Activating mutations in CTNNB1 gene encoding β-catenin is encountered in approximately 30% of hepatocellular carcinoma (HCC) and in more than 80% of hepatoblastoma. In ApcΔhep model, the inventors unravel the biggest cluster of non-coding RNAs identified called the DLK1/DIO3 locus as the most significantly induced region in response to β-catenin activation regarding transcription of coding and non-coding elements. Using in vivo Crispr/cas9 strategy, the inventors were able to demonstrate that β-catenin and its cofactor TCF-4 directly bind on a WRE-containing site located upstream of Meg3 to create an active enhancer regulatory region engaged in chromatin remodeling in the direct vicinity of this binding site but also at distance
by long range DNA-DNA contacts to promote transcription of the entire locus. These
Crispr/cas9 constructs have also proved to be a valuable strategy to impair the locus expression in the murine models mimicking HCC and hepatoblastoma (ApcΔhep and β-catenin Exon3 tumors) but also in two cell lines with activating mutations in β-catenin encoding gene, the murine Hepa1-6 and human HuH6 cells.
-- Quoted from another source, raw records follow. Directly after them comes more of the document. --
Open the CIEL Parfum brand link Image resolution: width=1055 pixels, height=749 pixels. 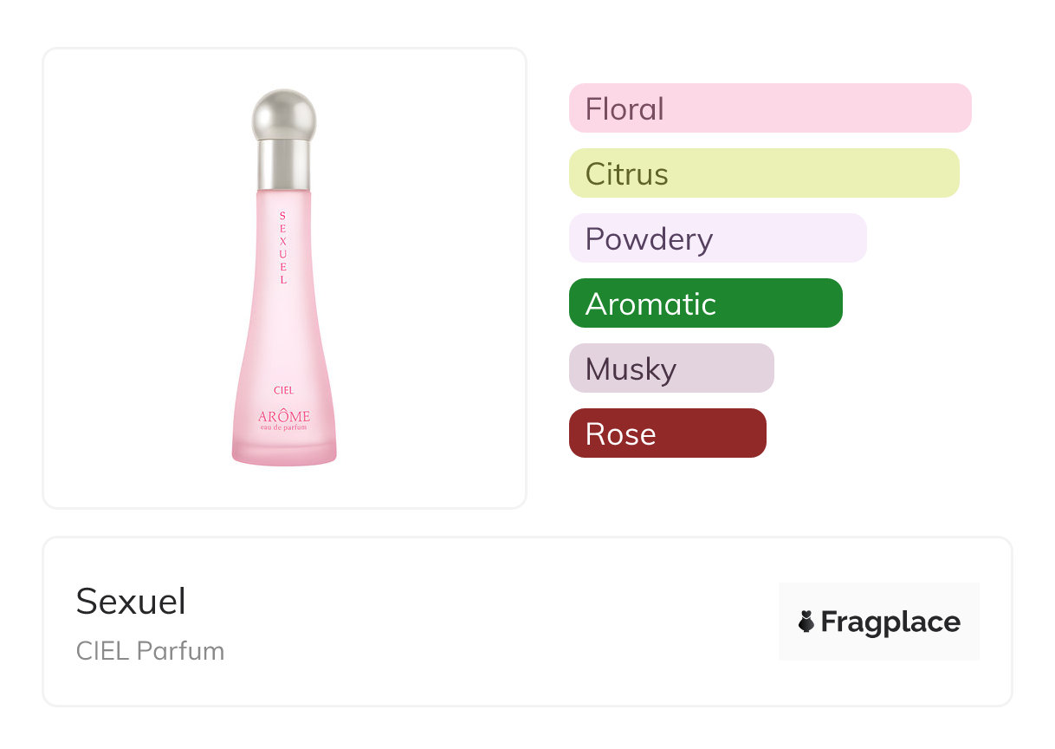pyautogui.click(x=150, y=651)
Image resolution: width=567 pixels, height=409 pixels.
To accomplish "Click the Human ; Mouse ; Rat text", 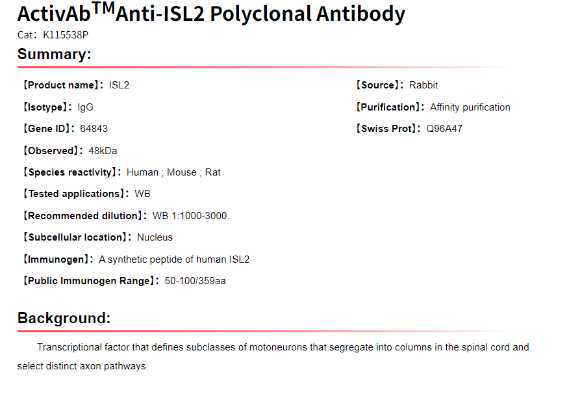I will pyautogui.click(x=173, y=172).
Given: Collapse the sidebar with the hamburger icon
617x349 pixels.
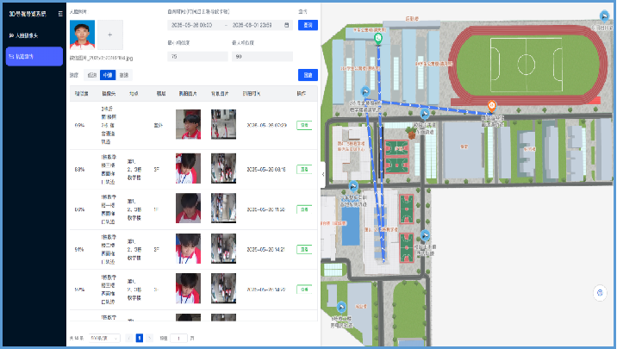Looking at the screenshot, I should pyautogui.click(x=59, y=15).
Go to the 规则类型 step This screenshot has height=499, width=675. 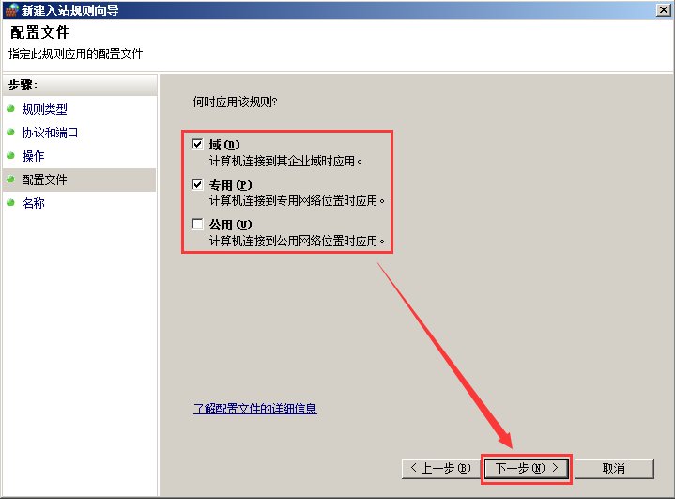pyautogui.click(x=45, y=109)
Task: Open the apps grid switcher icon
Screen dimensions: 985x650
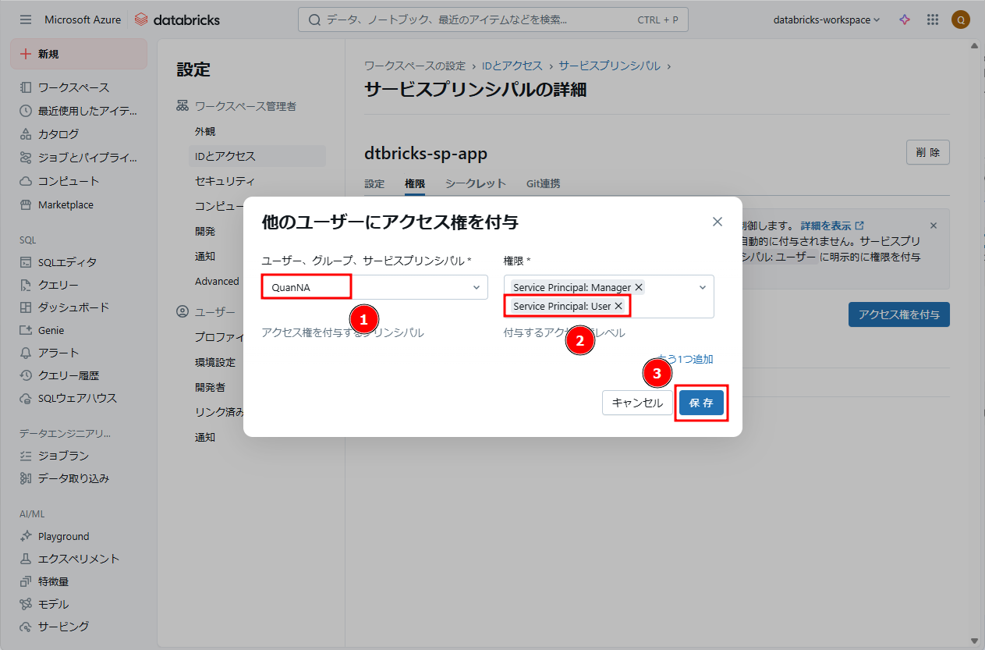Action: point(933,20)
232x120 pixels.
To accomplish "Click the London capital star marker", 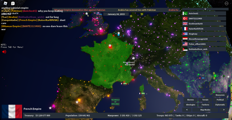I will [100, 29].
In transformed cells, it significantly impaired cell proliferation in vitro and HuH6 stemness capacities but also tumor progression in Hepa1-6 allografts. In mouse models, the locus editing during early steps of tumorigenesis decreased the proliferation of ApcΔhep preneoplastic hepatocytes but also those of ApcΔhep and β-catenin Exon3 tumor cell resulting in impairment of tumor size. In conclusion, the results demonstrate that disrupting the
-catenin/TCF-4 binding site located upstream of Meg3 in the DLK1/DIO3 locus represents a very interesting approach for the treatment of liver cancers.